Guédon praised the Mahindra Center for offering the Dark and Stormy panel.

“I think it’s admirable that we found tools already ready for action when the moment seized us,” she said.

The Mahindra Center is also focused on longer-term trends. For example, Bhabha is studying the experience of minority groups within countries.

“I think he has done extraordinarily well in highlighting what could be termed minority cultures which often get a short shrift because majorities dominate within nation states but minoritarian cultures are extremely important,” Bose said.

Bhabha said that his own scholarly background influenced the Mahindra Center’s focus on minority cultures. He said that he has studied “how the experience of minoritization... in general can make us question some of the norms and values that we take for granted.”

Bhabha believes that this approach allows the Mahindra Center to analyze and respond to current issues.

“In a time of often diverse and conflicting views, the role of the humanities center is to provide a platform for courageous and civil discourse,” he said.

Through a grant from the Andrew W. Mellon Foundation, the Center offers a seminar to its postdoctoral fellows. This year is marks the end of a seminar on violence and nonviolence, and starting next year, the Center will address the issue of migration.

“It partly relates to what we have been doing in the past three years but in many ways it also responds to the great migration crisis that we have been witnessing,” Bhabha said.

Bhabha added that the group would also consider the practical effects of migration.

“Migration also has a connection to questions of citizenship and refugees, migration also connects to urban issues, where do you settle people who are migrants, migration connects to health issues, economic issues,” he said. “We tend to take issues of this kind and see what kind of contribution the humanities can make to them.”

BUILDING BRIDGES

Under Bhabha’s leadership, the Mahindra Center has helped bring together various branches of Harvard that would otherwise remain disparate.

According to Bhabha, his attempts to bring together a “community” at the Mahindra Center are necessary because we are “in an era in which the place of the humanities in the university at large is less self-evident.”
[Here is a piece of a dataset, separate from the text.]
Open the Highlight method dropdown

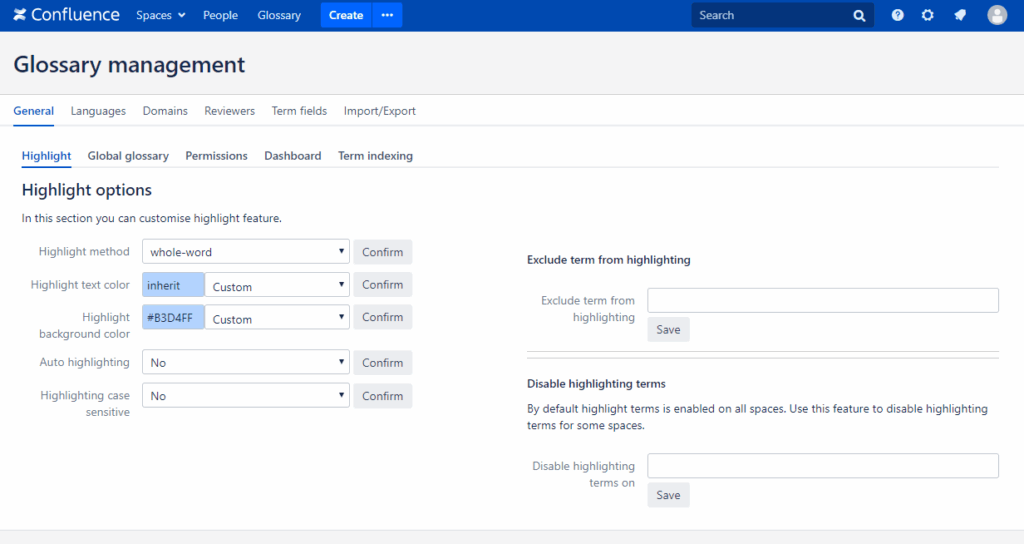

One of the many ways the Mahindra Center unites the University is by providing a space for students from Harvard's various schools to convene.
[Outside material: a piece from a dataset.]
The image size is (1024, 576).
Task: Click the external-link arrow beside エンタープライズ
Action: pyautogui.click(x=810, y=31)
The Mahindra Center “reaches out to people in the Law School, the Medical School in particular, and has lectures, seminars, round tables which treat subjects which could be of interest to both communities,” according to Todd.

He added that these events often deal with “ethical problems, political problems, things which can be reflected upon philosophically… Remember these cross-school initiatives really remind us of the potential breadth of the humanities.”

Biology professor Steven E. Hyman said a sense of camaraderie is fostered through conversation and dialogue at the center.

“It’s a very wonderful open set of discussions partly because of the diversity of the scholars who came to the Mahindra and participated,” he said in describing the Mahindra’s lecture series.

Center affiliates also say they hope to encourage more undergraduate students to attend the events.

“I also want to work with Homi to ensure that everyone working in the humanities including our undergraduates feels that the Mahindra Center is a key location for them,” said Kelsey, who works on shaping policy and programming at the Mahindra Center.

“I think the humanities center previously had been oriented very much towards faculty and graduate students and probably more towards literary and cultural theory of a somewhat high order kind,” Damrosch said. “I think that Homi’s very interested in bringing this out into the world of campus.”

Government professor Michael J. Sandel commented on why Bhabha’s efforts to bring together different scholars have resulted in interdisciplinary dialogue.

“The secret to his success?” he said. “Homi does not colonize foreign places and disciplines, but offers an intellectual hospitality that makes engaging with the humanities, and with him, utterly irresistible."